## Instructions for the task
Gather each line of the records where "agent" appears.

## Source material
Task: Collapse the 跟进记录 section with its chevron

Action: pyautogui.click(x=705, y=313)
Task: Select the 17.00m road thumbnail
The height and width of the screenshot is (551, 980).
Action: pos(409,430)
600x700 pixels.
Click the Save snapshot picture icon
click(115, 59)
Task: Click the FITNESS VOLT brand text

--

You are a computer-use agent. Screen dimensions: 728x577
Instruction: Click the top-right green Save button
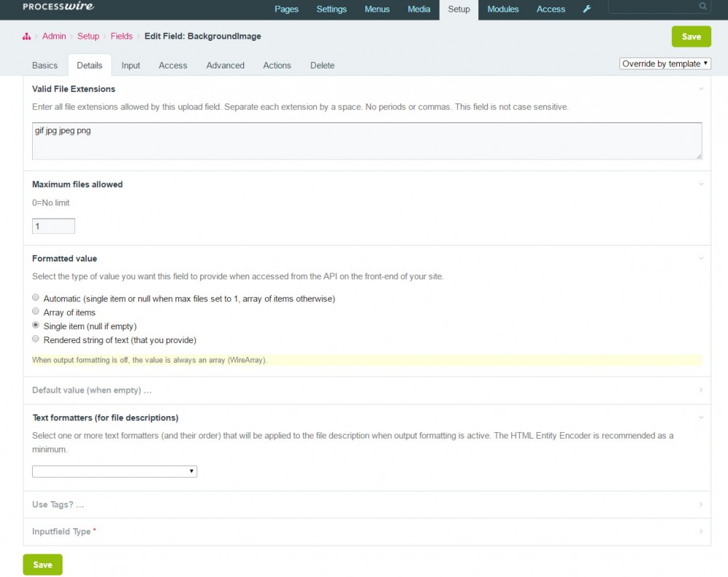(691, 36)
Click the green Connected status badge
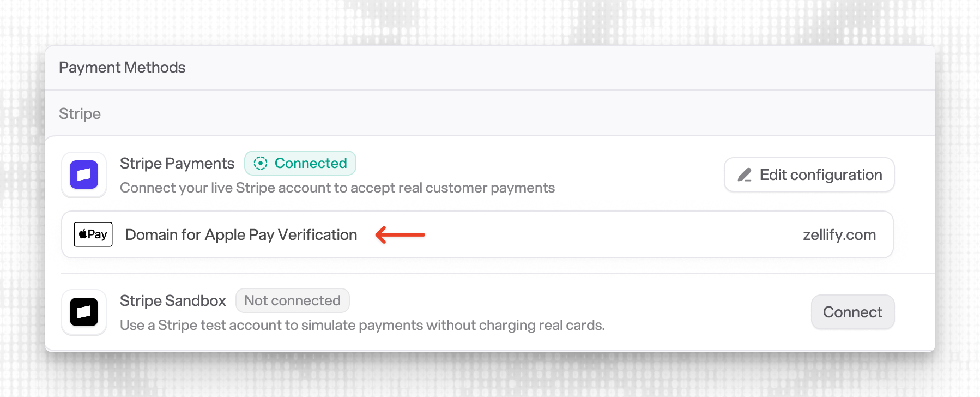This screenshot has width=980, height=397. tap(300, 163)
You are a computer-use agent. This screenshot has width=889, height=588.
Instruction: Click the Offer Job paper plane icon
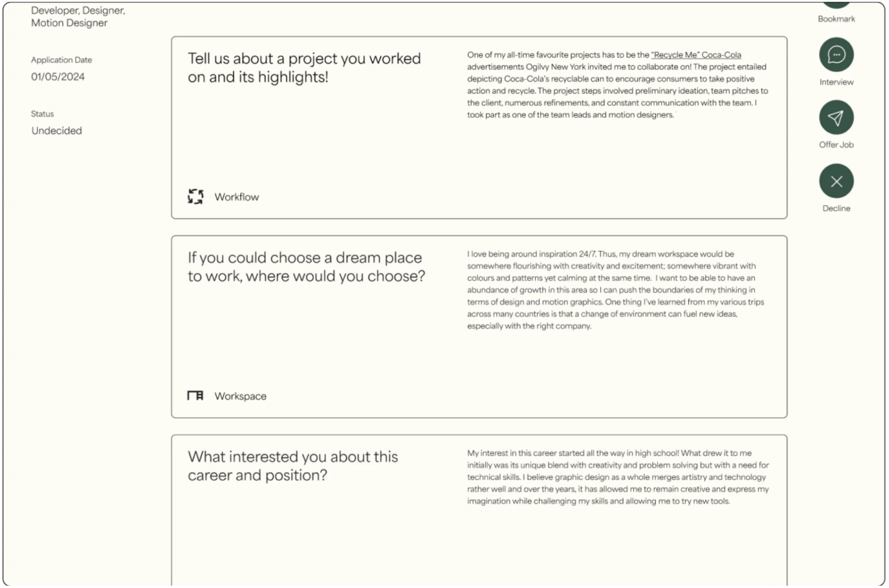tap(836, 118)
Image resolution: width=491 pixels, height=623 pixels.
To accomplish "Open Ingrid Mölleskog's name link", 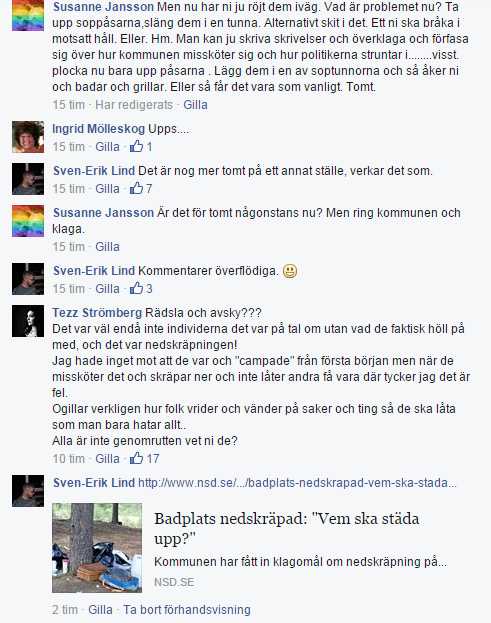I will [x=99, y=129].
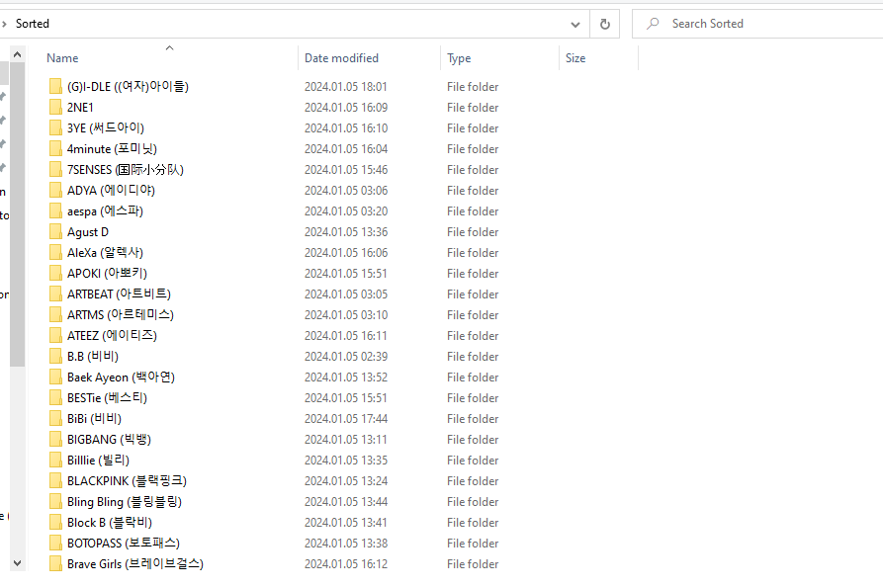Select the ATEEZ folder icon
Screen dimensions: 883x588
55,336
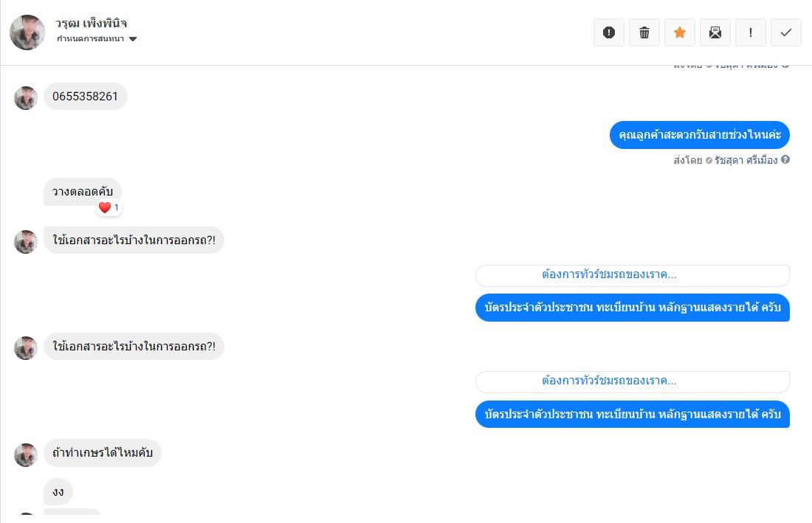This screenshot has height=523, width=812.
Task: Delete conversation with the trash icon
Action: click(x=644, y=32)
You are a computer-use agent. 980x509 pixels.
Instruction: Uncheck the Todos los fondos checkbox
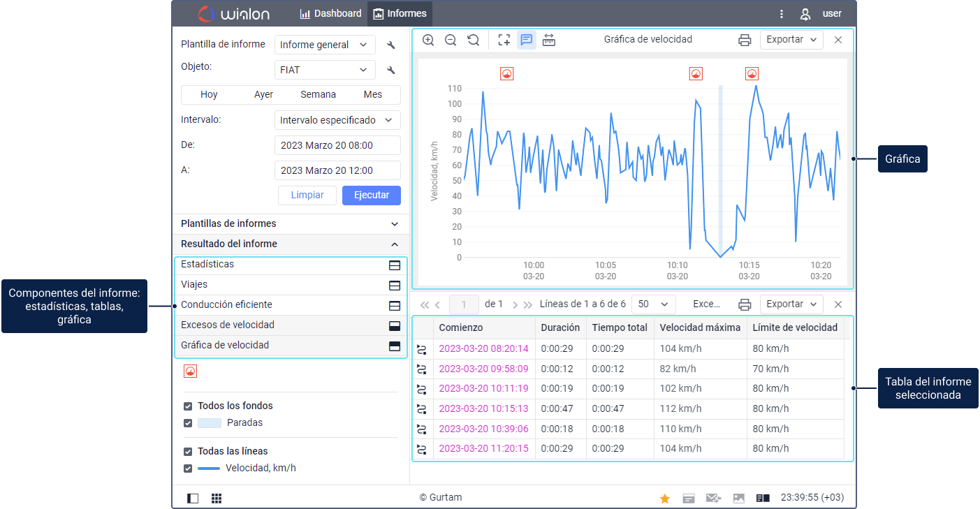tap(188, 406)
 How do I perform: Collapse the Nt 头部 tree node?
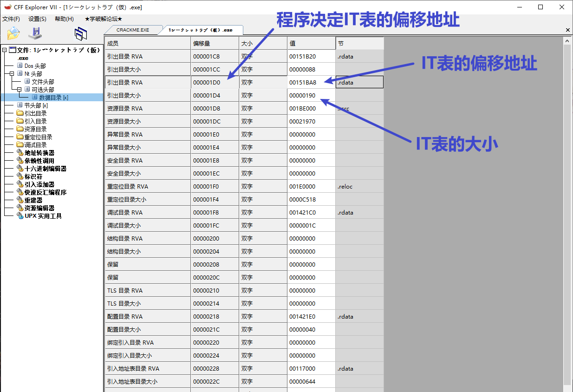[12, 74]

* * *

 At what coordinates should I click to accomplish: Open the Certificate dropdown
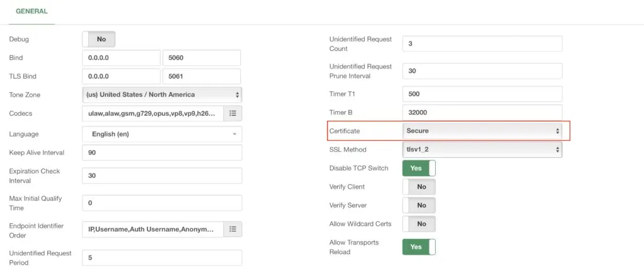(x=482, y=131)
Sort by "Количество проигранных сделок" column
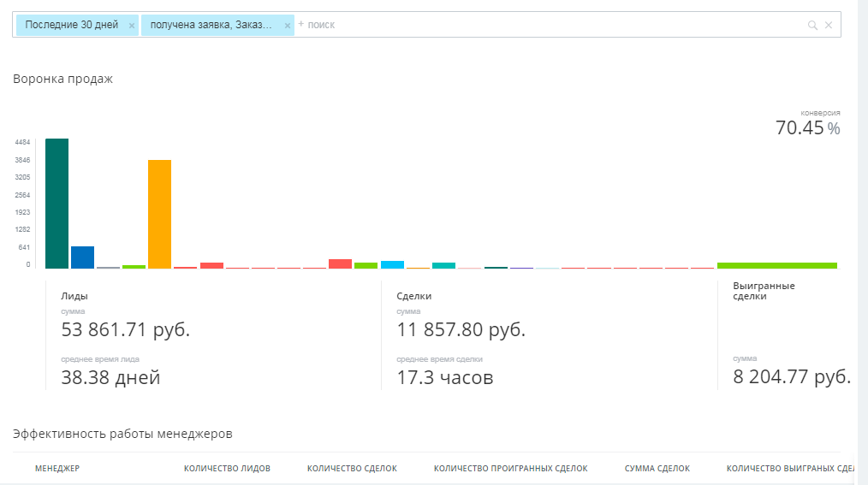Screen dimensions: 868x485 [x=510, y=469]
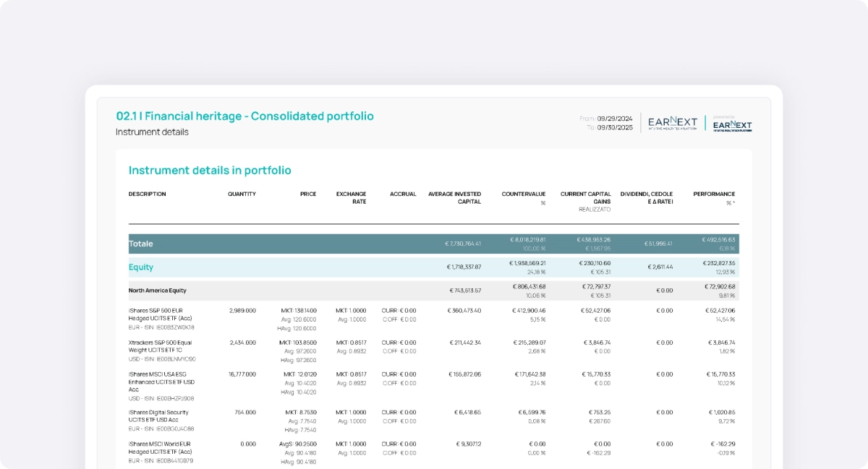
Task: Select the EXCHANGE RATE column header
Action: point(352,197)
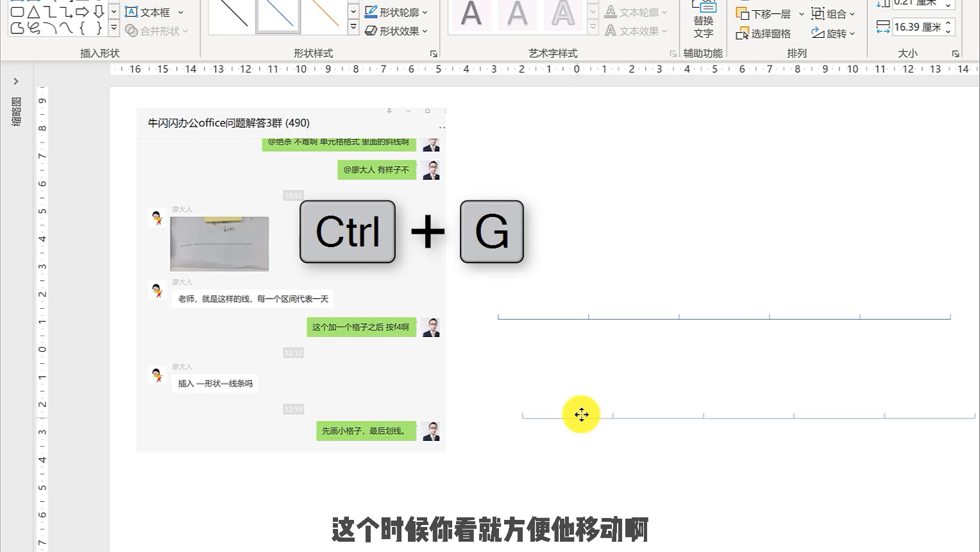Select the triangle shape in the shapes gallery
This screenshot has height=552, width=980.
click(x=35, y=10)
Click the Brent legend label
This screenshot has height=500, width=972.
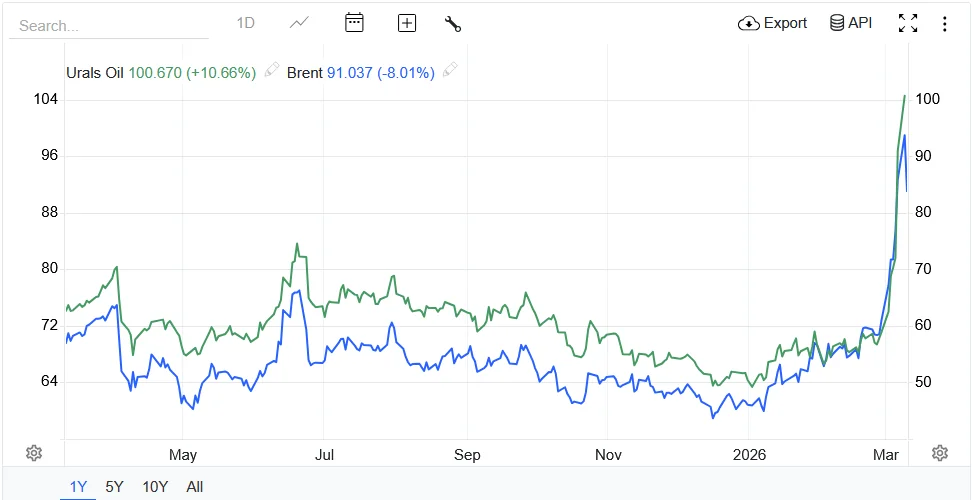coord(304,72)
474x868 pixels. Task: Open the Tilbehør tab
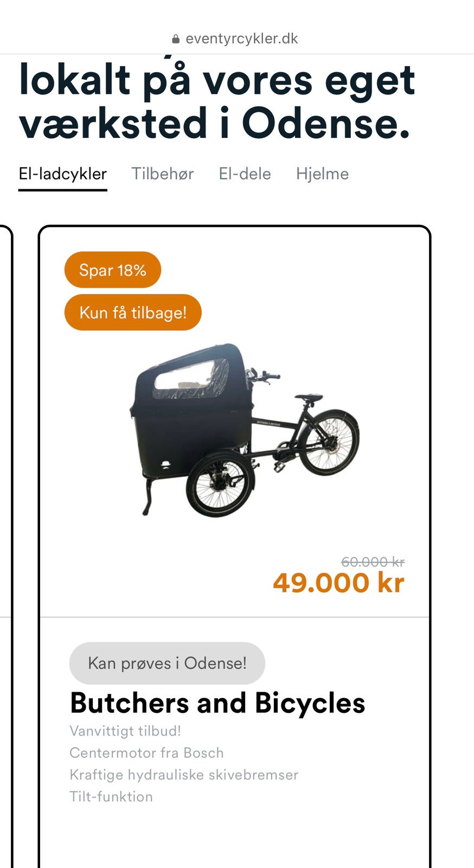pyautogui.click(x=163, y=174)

## Final answer
You are a computer-use agent. Screen dimensions: 728x577
You are a computer-use agent. This screenshot has width=889, height=588.
You are a computer-use agent. 980x509 pixels.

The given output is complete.